Ruckartig bleibe ich stehen und drehe mich um. In Nebel gehüllt und von Sternen flankiert. Trotzdem erkenne ich das Botoxgesicht. Wie ich sie hasse! Schlimmer ist jedoch der ganze Mist mit der Preisverleihung, der mir gleich bevorsteht. Meine Eingeweide fühlen sich an, als würde eine Würgeschlange sie mit einem Kaninchen verwechseln. Diese scheiß Angst.
„Jetzt nicht Süße, es geht gleich los!“, höre ich mich sagen und stürze ein Glas Champagner in einem Zug herunter. Love will tear us apart.
„Ich drück` dir die Daumen, bis später“ säuselt sie mit hinterher. Lügnerin. Wo ist bloß mein Sitzplatz? Am liebsten würde ich weglaufen. Das Kopfkarussell hat mittlerweile richtig Fahrt aufgenommen. Ich suche meinen Platz, irre zwischen den Stuhlreihen umher, stolpere, werde beobachtet. Fotografiert. Die Paparazzi sind heute offiziell, mit Akkreditierung. Nur nicht auffallen. Ich darf mir keine Skandale mehr leisten. Zur Toilette schaffe ich es nicht mehr. Ein bisschen Koks. Ein paar Tabletten. Diese paranoide Angst bekämpfen, oder doch abhauen? Wo ist hier der Hinterausgang? Love will tear us apart. Ich zucke zusammen. Jemand hat mich am Arm gepackt.
„Lindsay, komm hier entlang. Reiß` dich verflucht noch mal zusammen!“ Die Stimme meines Managers. Er führt mich in die erste Reihe und nimmt neben mir Platz. Die Show beginnt. Wortfetzen. Bilder auf der Leinwand, die uns Nominierte in verschiedenen Stylings zeigen. Die Geräuschkulisse der Präsentation hallt in meinem Kopf wie eine gestörte Mobilfunkverbindung. Von allen Seiten Blitzlichter.

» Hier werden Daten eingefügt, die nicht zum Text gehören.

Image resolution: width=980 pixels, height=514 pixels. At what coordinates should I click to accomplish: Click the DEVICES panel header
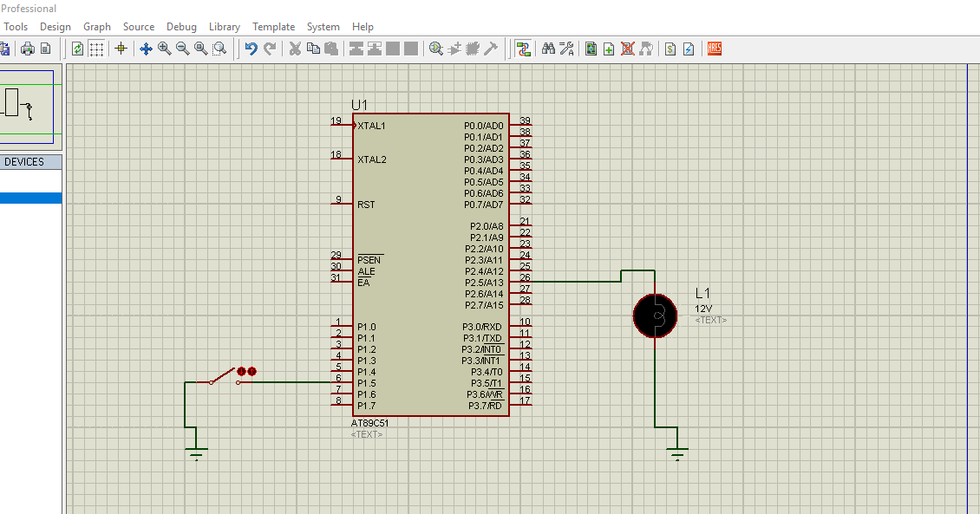(31, 161)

„Lächeln, Lindsay!“, droht mein Manager. Scheiß Zuhälter, denke ich und grinse in die Kameras. Ohne Tabletten schaffe ich das nicht. Zusammenbruch vor versammelter Mannschaft. Das Karussell bimmelt und dreht sich in irrwitziger Geschwindigkeit. Love will tear us apart. Mein Name. Von ganz weit weg. Manager schubst mich an. Mein Zustand gepaart mit 10 cm hohen Absätzen muss auf die Bühne. Blitzlichtgewitter. Schützend hebe ich die Hände, wie ein wegen Mordes Angeklagter, wenn er den Gerichtssaal betritt. Ich schaff das dieses Mal nicht. Der Typ im Smoking hält mir die Trophäe entgegen. Gratulation. Küsschen. Er zeigt auf`s Rednerpult. Eine unsichtbare Kraft zieht mich nach unten. Kalter Schweiß rinnt mir aus sämtlichen Poren. Ich stelle meine Handtasche hinter die kleine Umrandung des Stehpults. Zuschauer klatschen. Alles in Zeitlupe. Auch die Geräusche, als würde ein Tonband viel zu langsam laufen. Ganz im Gegensatz zum Karussell in meinem Hirn. Love will tear us apart. Bimmel,bimmel. Was sage ich bloß? Meine Hand verschwindet in der Tasche und tastet nach dem Tablettenröhrchen. Meine Finger stoßen an das kalte Metall. Auf beiden Ohren ein Summen, das Bimmelkarussell fast übertönend. Plötzlich beobachte ich mich aus einer Position circa einen Meter über mir. Ich halte die Automatik in der Hand. Die Bilder jetzt in Superzeitlupe. Keine Geräusche mehr, wie im Auge des Wirbelsturms. Und dann, als hätte jemand ein unsichtbares Zeichen gegeben: Stopp.
Weit aufgerissene Augen und Münder. Vereinzelndes Kreischen.
„Ruhe! Keiner bewegt sich!“
Meine Waffe zielt wie ferngesteuert zuerst unwillkürlich, dann bewusst. Sie verharrt bei einem Paparazzo. Dieses Schwein kenne ich. Hat mich nur allzu oft gejagt wie Großwild. Jetzt drehe ich den Spieß um. Mein Atem geht ruhig und gleichmäßig. Alle Angst ist verflogen.